What this task involves:
Starting at the first line and ending at the one with "This screenshot has width=1639, height=904.", give the lines of the listing again exactly, and nothing else; skip the pictures.

BEGIN The records

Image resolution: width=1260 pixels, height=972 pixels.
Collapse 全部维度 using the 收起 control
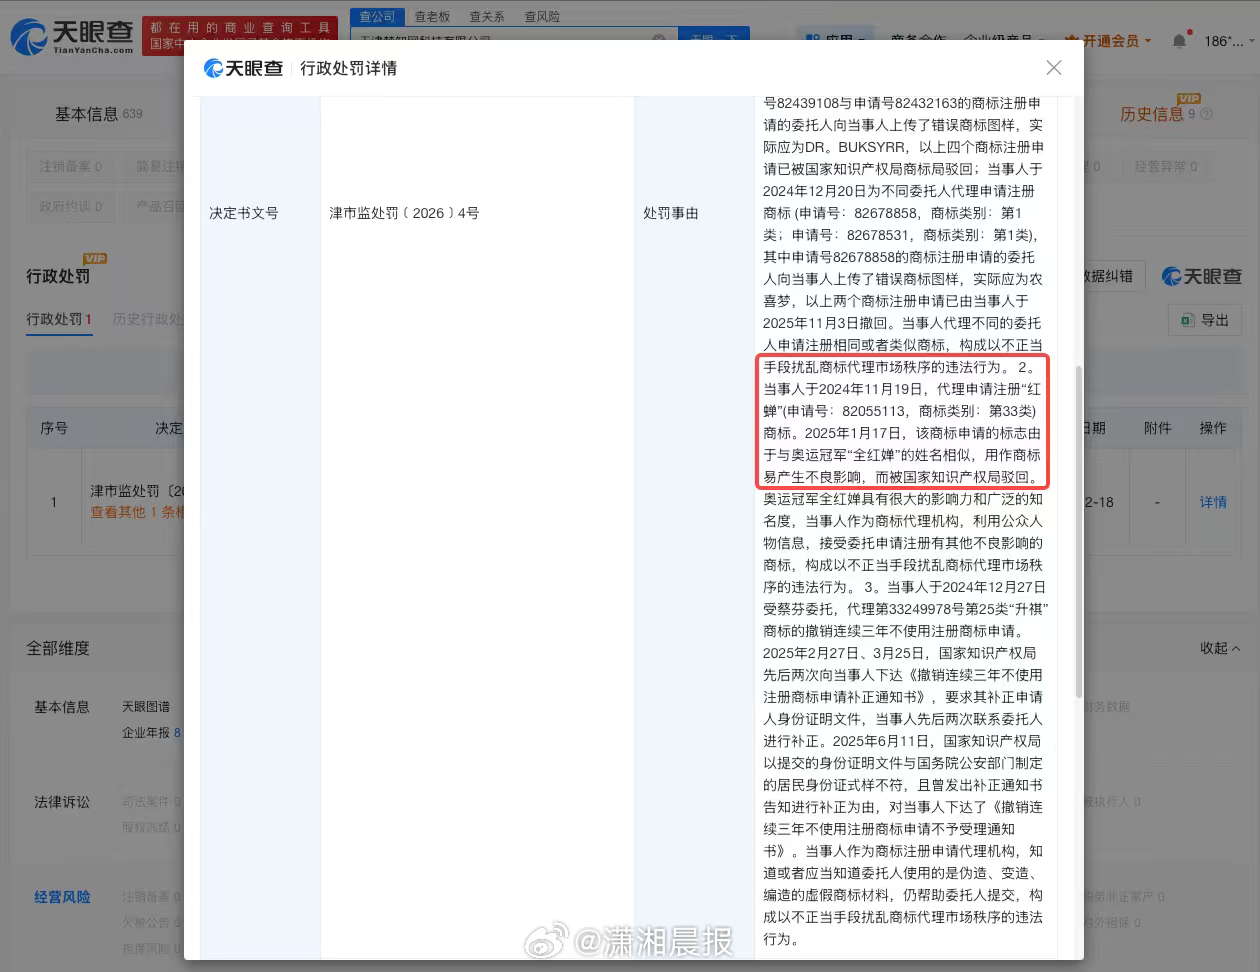coord(1219,648)
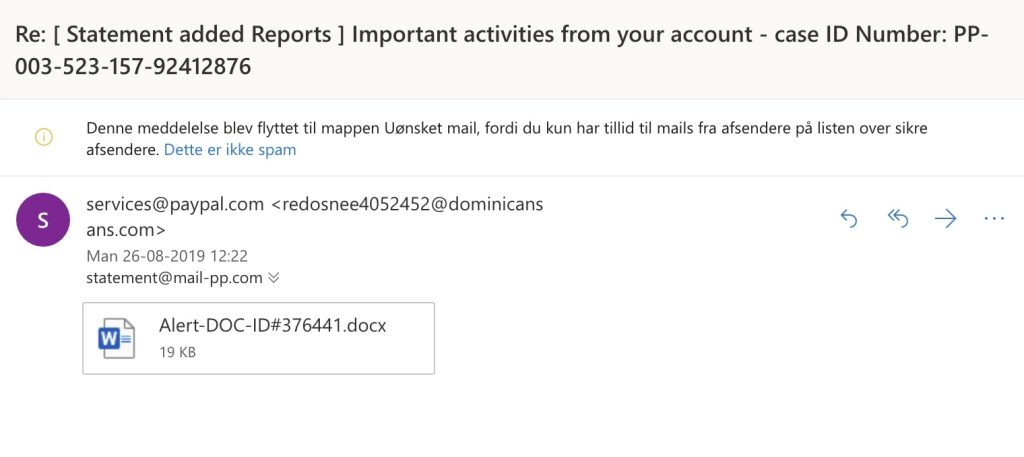Click the yellow info icon in the junk banner
The width and height of the screenshot is (1024, 457).
44,138
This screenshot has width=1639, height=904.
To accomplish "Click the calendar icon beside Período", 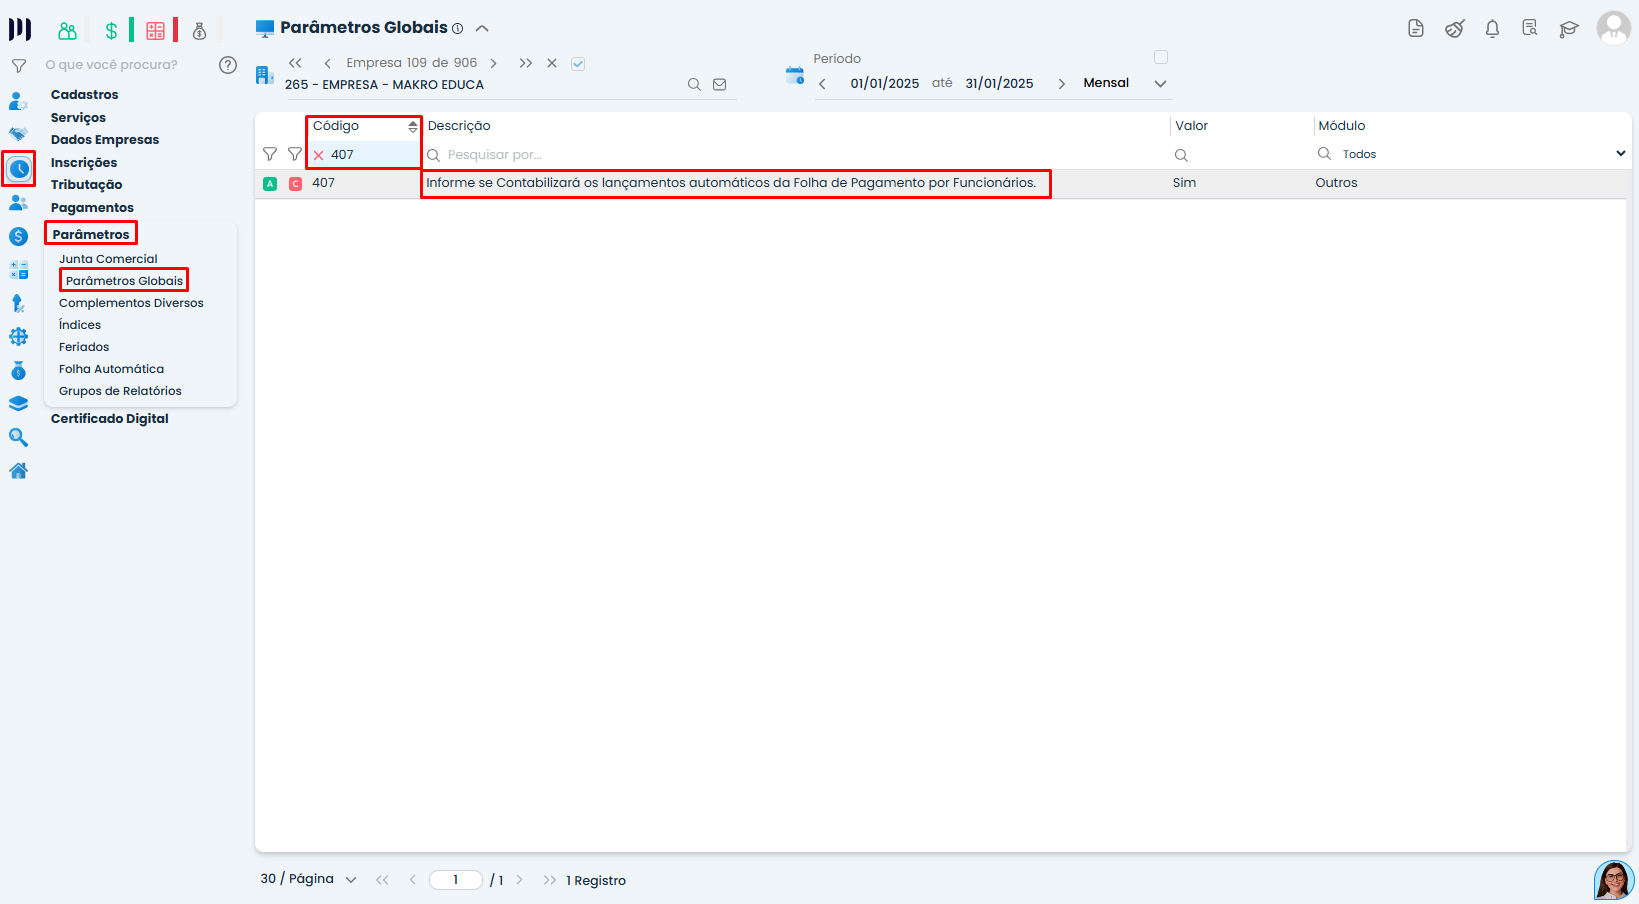I will tap(795, 76).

END The records

Solution to this task:
Image resolution: width=1260 pixels, height=972 pixels.
Collapse 全部维度 using the 收起 control
coord(1219,648)
Click the yellow info icon in the junk banner
The width and height of the screenshot is (1024, 457).
44,138
This screenshot has width=1639, height=904.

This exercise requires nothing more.